--- Your goal ---
Would you please repeat the material exactly, from the first line to the last?

--- Information given ---

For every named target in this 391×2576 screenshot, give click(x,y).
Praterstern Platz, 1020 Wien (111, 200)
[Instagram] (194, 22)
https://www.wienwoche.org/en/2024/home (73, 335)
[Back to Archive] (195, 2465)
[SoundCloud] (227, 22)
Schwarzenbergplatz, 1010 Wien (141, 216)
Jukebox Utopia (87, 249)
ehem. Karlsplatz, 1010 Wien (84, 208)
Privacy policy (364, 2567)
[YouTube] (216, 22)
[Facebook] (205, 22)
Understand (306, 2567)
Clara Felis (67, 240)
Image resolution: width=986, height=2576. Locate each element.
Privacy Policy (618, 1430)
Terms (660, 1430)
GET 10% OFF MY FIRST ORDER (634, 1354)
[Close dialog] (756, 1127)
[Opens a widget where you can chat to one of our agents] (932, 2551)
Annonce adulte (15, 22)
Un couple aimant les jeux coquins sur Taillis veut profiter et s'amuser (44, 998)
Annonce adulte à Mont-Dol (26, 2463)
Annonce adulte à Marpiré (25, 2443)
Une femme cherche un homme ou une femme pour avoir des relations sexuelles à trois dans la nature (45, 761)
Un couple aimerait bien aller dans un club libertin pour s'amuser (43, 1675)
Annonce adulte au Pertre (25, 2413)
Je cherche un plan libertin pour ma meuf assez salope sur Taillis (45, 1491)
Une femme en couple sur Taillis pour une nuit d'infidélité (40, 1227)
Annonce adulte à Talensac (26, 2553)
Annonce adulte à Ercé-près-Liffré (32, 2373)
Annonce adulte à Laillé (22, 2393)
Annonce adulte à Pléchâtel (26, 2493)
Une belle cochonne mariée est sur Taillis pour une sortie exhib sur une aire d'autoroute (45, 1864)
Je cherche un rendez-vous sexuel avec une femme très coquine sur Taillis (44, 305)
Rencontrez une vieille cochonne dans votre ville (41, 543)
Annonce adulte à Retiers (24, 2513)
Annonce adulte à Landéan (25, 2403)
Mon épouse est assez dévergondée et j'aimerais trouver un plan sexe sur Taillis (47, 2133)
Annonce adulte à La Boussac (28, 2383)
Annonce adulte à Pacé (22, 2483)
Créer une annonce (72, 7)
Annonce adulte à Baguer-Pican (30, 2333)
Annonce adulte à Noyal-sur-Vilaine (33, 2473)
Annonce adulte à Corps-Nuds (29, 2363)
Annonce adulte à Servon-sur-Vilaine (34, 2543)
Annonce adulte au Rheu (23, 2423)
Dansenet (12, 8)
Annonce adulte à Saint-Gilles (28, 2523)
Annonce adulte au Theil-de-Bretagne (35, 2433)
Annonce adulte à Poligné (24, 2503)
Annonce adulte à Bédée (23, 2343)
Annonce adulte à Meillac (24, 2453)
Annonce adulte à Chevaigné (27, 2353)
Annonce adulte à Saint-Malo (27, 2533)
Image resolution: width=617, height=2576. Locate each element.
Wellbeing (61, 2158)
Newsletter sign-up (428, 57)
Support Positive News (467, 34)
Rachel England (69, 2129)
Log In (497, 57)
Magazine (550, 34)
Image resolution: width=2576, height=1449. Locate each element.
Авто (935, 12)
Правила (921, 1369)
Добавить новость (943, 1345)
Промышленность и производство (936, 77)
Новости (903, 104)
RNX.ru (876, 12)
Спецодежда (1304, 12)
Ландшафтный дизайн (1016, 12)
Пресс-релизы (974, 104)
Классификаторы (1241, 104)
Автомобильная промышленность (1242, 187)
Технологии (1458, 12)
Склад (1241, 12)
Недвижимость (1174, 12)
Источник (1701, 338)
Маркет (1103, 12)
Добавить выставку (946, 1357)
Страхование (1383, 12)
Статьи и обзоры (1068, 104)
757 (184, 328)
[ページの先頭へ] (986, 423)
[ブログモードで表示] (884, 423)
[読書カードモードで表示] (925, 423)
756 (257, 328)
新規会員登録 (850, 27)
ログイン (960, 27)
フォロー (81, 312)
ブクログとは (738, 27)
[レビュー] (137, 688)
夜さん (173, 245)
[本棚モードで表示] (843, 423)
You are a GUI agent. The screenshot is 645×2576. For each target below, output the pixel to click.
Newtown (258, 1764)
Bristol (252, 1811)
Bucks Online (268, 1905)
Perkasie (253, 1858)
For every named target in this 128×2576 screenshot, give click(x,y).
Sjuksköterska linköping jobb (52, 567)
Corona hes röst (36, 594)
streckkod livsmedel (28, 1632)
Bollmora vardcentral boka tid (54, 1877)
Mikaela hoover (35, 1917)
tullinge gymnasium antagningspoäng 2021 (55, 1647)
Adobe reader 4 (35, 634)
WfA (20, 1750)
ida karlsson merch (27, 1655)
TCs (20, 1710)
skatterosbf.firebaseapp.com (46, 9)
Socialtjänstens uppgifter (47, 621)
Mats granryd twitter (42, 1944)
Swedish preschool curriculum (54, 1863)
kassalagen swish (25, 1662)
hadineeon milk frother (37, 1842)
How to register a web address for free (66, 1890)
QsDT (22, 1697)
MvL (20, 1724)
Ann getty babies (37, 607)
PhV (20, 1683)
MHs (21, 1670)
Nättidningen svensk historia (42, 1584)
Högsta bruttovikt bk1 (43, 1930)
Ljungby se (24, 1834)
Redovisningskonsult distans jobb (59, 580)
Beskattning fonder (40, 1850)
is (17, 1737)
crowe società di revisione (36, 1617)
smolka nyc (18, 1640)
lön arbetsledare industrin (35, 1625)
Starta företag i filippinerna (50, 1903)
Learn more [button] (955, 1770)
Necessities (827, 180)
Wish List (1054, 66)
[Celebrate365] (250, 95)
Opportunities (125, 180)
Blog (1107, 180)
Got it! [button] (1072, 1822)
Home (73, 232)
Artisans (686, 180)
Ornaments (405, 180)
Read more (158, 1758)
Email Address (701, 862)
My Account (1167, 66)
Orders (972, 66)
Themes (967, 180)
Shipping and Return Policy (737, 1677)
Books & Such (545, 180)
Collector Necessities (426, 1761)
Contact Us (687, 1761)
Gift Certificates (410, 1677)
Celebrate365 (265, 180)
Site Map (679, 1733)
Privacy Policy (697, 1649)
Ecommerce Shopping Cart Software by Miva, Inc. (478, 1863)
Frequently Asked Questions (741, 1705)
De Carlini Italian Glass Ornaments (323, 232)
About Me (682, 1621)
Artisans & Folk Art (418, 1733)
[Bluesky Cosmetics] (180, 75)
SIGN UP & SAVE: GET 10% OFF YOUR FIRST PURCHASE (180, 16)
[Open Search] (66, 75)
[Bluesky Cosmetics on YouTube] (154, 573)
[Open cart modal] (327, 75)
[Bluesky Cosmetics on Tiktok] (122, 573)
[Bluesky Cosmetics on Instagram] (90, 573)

--- Your response ---
For every named target in this 391×2576 screenshot, give click(x,y).
Praterstern Platz, 1020 Wien (111, 200)
[Instagram] (194, 22)
https://www.wienwoche.org/en/2024/home (73, 335)
[Back to Archive] (195, 2465)
[SoundCloud] (227, 22)
Schwarzenbergplatz, 1010 Wien (141, 216)
Jukebox Utopia (87, 249)
ehem. Karlsplatz, 1010 Wien (84, 208)
Privacy policy (364, 2567)
[YouTube] (216, 22)
[Facebook] (205, 22)
Understand (306, 2567)
Clara Felis (67, 240)
Image resolution: width=986, height=2576. Locate each element.
Privacy Policy (618, 1430)
Terms (660, 1430)
GET 10% OFF MY FIRST ORDER (634, 1354)
[Close dialog] (756, 1127)
[Opens a widget where you can chat to one of our agents] (932, 2551)
Annonce adulte (15, 22)
Un couple aimant les jeux coquins sur Taillis veut profiter et s'amuser (44, 998)
Annonce adulte à Mont-Dol (26, 2463)
Annonce adulte à Marpiré (25, 2443)
Une femme cherche un homme ou une femme pour avoir des relations sexuelles à trois dans la nature (45, 761)
Un couple aimerait bien aller dans un club libertin pour s'amuser (43, 1675)
Annonce adulte au Pertre (25, 2413)
Je cherche un plan libertin pour ma meuf assez salope sur Taillis (45, 1491)
Une femme en couple sur Taillis pour une nuit d'infidélité (40, 1227)
Annonce adulte à Talensac (26, 2553)
Annonce adulte à Ercé-près-Liffré (32, 2373)
Annonce adulte à Laillé (22, 2393)
Annonce adulte à Pléchâtel (26, 2493)
Une belle cochonne mariée est sur Taillis pour une sortie exhib sur une aire d'autoroute (45, 1864)
Je cherche un rendez-vous sexuel avec une femme très coquine sur Taillis (44, 305)
Rencontrez une vieille cochonne dans votre ville (41, 543)
Annonce adulte à Retiers (24, 2513)
Annonce adulte à Landéan (25, 2403)
Mon épouse est assez dévergondée et j'aimerais trouver un plan sexe sur Taillis (47, 2133)
Annonce adulte à La Boussac (28, 2383)
Annonce adulte à Pacé (22, 2483)
Créer une annonce (72, 7)
Annonce adulte à Baguer-Pican (30, 2333)
Annonce adulte à Noyal-sur-Vilaine (33, 2473)
Annonce adulte à Corps-Nuds (29, 2363)
Annonce adulte à Servon-sur-Vilaine (34, 2543)
Annonce adulte au Rheu (23, 2423)
Dansenet (12, 8)
Annonce adulte à Saint-Gilles (28, 2523)
Annonce adulte au Theil-de-Bretagne (35, 2433)
Annonce adulte à Poligné (24, 2503)
Annonce adulte à Bédée (23, 2343)
Annonce adulte à Meillac (24, 2453)
Annonce adulte à Chevaigné (27, 2353)
Annonce adulte à Saint-Malo (27, 2533)
Image resolution: width=617, height=2576. Locate each element.
Wellbeing (61, 2158)
Newsletter sign-up (428, 57)
Support Positive News (467, 34)
Rachel England (69, 2129)
Log In (497, 57)
Magazine (550, 34)
Image resolution: width=2576, height=1449. Locate each element.
Авто (935, 12)
Правила (921, 1369)
Добавить новость (943, 1345)
Промышленность и производство (936, 77)
Новости (903, 104)
RNX.ru (876, 12)
Спецодежда (1304, 12)
Ландшафтный дизайн (1016, 12)
Пресс-релизы (974, 104)
Классификаторы (1241, 104)
Автомобильная промышленность (1242, 187)
Технологии (1458, 12)
Склад (1241, 12)
Недвижимость (1174, 12)
Источник (1701, 338)
Маркет (1103, 12)
Добавить выставку (946, 1357)
Страхование (1383, 12)
Статьи и обзоры (1068, 104)
757 (184, 328)
[ページの先頭へ] (986, 423)
[ブログモードで表示] (884, 423)
[読書カードモードで表示] (925, 423)
756 (257, 328)
新規会員登録 (850, 27)
ログイン (960, 27)
フォロー (81, 312)
ブクログとは (738, 27)
[レビュー] (137, 688)
夜さん (173, 245)
[本棚モードで表示] (843, 423)
You are a GUI agent. The screenshot is 645×2576. For each target below, output the pixel to click.
Newtown (258, 1764)
Bristol (252, 1811)
Bucks Online (268, 1905)
Perkasie (253, 1858)
For every named target in this 128×2576 screenshot, give click(x,y).
Sjuksköterska linköping jobb (52, 567)
Corona hes röst (36, 594)
streckkod livsmedel (28, 1632)
Bollmora vardcentral boka tid (54, 1877)
Mikaela hoover (35, 1917)
tullinge gymnasium antagningspoäng 2021 (55, 1647)
Adobe reader 4 (35, 634)
WfA (20, 1750)
ida karlsson merch (27, 1655)
TCs (20, 1710)
skatterosbf.firebaseapp.com (46, 9)
Socialtjänstens uppgifter (47, 621)
Mats granryd twitter (42, 1944)
Swedish preschool curriculum (54, 1863)
kassalagen swish (25, 1662)
hadineeon milk frother (37, 1842)
How to register a web address for free (66, 1890)
QsDT (22, 1697)
MvL (20, 1724)
Ann getty babies (37, 607)
PhV (20, 1683)
MHs (21, 1670)
Nättidningen svensk historia (42, 1584)
Högsta bruttovikt bk1 (43, 1930)
Ljungby se (24, 1834)
Redovisningskonsult distans jobb (59, 580)
Beskattning fonder (40, 1850)
is (17, 1737)
crowe società di revisione (36, 1617)
smolka nyc (18, 1640)
lön arbetsledare industrin (35, 1625)
Starta företag i filippinerna (50, 1903)
Learn more [button] (955, 1770)
Necessities (827, 180)
Wish List (1054, 66)
[Celebrate365] (250, 95)
Opportunities (125, 180)
Blog (1107, 180)
Got it! [button] (1072, 1822)
Home (73, 232)
Artisans (686, 180)
Ornaments (405, 180)
Read more (158, 1758)
Email Address (701, 862)
My Account (1167, 66)
Orders (972, 66)
Themes (967, 180)
Shipping and Return Policy (737, 1677)
Books & Such (545, 180)
Collector Necessities (426, 1761)
Contact Us (687, 1761)
Gift Certificates (410, 1677)
Celebrate365 (265, 180)
Site Map (679, 1733)
Privacy Policy (697, 1649)
Ecommerce Shopping Cart Software by Miva, Inc. (478, 1863)
Frequently Asked Questions (741, 1705)
De Carlini Italian Glass Ornaments (323, 232)
About Me (682, 1621)
Artisans & Folk Art (418, 1733)
[Bluesky Cosmetics] (180, 75)
SIGN UP & SAVE: GET 10% OFF YOUR FIRST PURCHASE (180, 16)
[Open Search] (66, 75)
[Bluesky Cosmetics on YouTube] (154, 573)
[Open cart modal] (327, 75)
[Bluesky Cosmetics on Tiktok] (122, 573)
[Bluesky Cosmetics on Instagram] (90, 573)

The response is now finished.